Lange erwartet, jetzt ist es da. Was Sie bei Grand Theft Auto IV erwartet und ob es wirklich so gut ist, wie alle hoffen lesen Sie in unserem Spieletest.
Das hier ist wirklich GTA, aber nicht wie wir es kennen. Das Erzähltempo ist langsamer, der Realismus erhöht. In einem Wort: Gefährlich: Gefahr begegnet uns, wenn wir in der Rolle des Niko Detective McReary begegnen, der uns mit den Worten warnt „Du tust mir Gefallen, nicht umgekehrt!“. Gefahr umgibt uns, wenn wir in die Kanzlei Goldberg, Ligner, Shyster spazieren, um uns mit einem der „Senior Partner“ zu treffen. Und sogar die Chuzpe haben, an der Rezeption nach ihm zu fragen. Gefahr schlägt uns ins Gesicht, wenn die Hölle losbricht, nachdem wir dem Typen dann aus nächster Nähe erschossen haben. Manchmal müssen wir eben tun, was wir tun müssen.
Inzwischen dürfte jeder GTA Fan im Bilde sein, wie der Plot des aktuellen Spiels aussieht. Wir schlüpfen in die Rolle von Niko Belic, einem kürzlich in Liberty City angekommenen Immigranten. Ihm wurde der amerikanische Traum versprochen, aber nachdem die Versprechen sich in Luft auflösen, kehrt auch er unfreiwillig zu seinen halbseidenen Wurzeln zurück. Sein Cousin Roman hat ihn angelogen, damit er Niko ins Land bekommt. Denn Roman ist hoch verschuldet und benutzt sein Taxi-Unternehmen, um seinen „Freunden“ „Gefallen“ zu erweisen. Und jetzt steckt Niko mittendrin.

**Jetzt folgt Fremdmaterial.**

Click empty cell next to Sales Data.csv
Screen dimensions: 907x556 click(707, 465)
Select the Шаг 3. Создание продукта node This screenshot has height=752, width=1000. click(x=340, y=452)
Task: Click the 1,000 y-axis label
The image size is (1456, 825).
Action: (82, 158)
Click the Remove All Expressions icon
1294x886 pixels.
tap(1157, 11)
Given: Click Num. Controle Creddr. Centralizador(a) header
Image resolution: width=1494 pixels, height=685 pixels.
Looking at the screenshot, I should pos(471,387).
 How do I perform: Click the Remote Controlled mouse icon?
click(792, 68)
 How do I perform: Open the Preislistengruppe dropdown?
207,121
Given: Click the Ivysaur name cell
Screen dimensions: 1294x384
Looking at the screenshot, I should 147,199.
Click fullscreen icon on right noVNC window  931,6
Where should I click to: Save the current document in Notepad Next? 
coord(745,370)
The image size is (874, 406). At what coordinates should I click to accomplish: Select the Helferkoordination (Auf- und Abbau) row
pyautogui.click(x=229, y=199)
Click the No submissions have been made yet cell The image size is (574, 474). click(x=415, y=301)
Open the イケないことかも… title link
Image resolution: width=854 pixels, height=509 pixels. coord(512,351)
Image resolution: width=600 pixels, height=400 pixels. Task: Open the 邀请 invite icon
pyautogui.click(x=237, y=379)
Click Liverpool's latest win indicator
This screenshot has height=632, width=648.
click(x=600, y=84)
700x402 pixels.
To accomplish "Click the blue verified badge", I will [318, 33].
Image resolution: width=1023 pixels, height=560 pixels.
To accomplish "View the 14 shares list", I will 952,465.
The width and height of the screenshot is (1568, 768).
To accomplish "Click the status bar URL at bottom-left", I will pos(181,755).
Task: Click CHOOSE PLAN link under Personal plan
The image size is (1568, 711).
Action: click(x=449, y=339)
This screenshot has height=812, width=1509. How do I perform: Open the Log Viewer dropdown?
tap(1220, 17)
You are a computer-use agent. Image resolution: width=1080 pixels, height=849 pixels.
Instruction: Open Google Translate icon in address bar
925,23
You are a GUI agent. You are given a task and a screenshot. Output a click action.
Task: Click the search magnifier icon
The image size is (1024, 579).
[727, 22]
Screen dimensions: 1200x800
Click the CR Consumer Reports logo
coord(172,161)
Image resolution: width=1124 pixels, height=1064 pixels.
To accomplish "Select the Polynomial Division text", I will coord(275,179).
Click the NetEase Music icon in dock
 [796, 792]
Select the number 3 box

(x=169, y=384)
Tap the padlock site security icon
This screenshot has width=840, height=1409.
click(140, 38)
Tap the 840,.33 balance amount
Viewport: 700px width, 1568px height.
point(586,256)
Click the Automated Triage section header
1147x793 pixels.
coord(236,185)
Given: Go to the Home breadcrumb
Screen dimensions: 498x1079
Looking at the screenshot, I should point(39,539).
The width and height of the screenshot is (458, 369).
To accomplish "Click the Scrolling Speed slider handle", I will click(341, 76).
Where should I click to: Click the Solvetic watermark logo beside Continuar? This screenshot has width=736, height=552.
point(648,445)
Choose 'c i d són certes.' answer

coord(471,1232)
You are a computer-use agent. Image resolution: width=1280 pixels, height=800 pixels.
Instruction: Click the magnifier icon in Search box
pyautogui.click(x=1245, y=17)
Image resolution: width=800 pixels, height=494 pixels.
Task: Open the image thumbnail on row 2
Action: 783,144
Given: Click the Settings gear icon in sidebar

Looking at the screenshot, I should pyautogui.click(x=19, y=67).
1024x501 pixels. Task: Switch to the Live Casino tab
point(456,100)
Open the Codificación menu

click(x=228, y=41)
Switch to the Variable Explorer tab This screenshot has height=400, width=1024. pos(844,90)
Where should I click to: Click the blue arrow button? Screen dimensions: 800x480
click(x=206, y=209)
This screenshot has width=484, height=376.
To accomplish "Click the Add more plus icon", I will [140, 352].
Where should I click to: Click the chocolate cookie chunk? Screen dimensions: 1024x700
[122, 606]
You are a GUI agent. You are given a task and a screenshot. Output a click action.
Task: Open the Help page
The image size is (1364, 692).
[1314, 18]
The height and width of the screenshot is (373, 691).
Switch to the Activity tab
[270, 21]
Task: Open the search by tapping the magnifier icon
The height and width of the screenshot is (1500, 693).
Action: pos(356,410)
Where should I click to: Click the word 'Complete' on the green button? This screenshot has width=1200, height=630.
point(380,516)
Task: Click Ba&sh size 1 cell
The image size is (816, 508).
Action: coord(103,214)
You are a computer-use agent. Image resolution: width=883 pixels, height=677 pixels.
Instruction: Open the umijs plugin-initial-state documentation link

Auch im vierten Teil spielt Gewalt wieder eine zentrale Rolle, aber diesmal wurde sie kunstvoll in den Spielzusammenhang verwoben. GTA IV wirkt, trotz der vielen Anspielungen und Wortwitzen, erwachsener. Trotz der oberflächlichen Gangsterattitüde, wenn Niko seinen Waffenhändler aufsucht, oder Kofferaum-Geschäfte erledigt, wird klar, dass er diesem Lebenstil höchst unwillig gegenüber steht.
Die früheren Trailer haben schon einen kleinen Eindruck davon gegeben, wie gut GTA IV ausschaut. Wir können inzwischen bestätigen, dass das nicht nur in den Videos der Fall ist. Liberty City fühlt sich lebendig an, enorm, wie eine millionenschwere Hollywoodproduktion. Und in dieser gegenwärtigen Version von Pseudo-New York nutzt Niko genau dieselbe Technologie und Transportmittel auf die wir auch im Alltag vertrauen. Seine alltägliche Routine organisiert er über sein Handy – er kann Telefonate ignorieren oder auch nicht, zurückrufen, wenn es ihm in den Kram passt oder einfach nur Fotos machen und in seinem Kalender Meetings speichern. Im Multiplayer-Modus soll dem Handy eine zentrale Rolle zufallen – allerdings gibt Rockstar dafür noch keine Details raus. Das Transportmittel der Wahl ist das Taxi, in dem er seltene Momente der Ruhe genießen kann.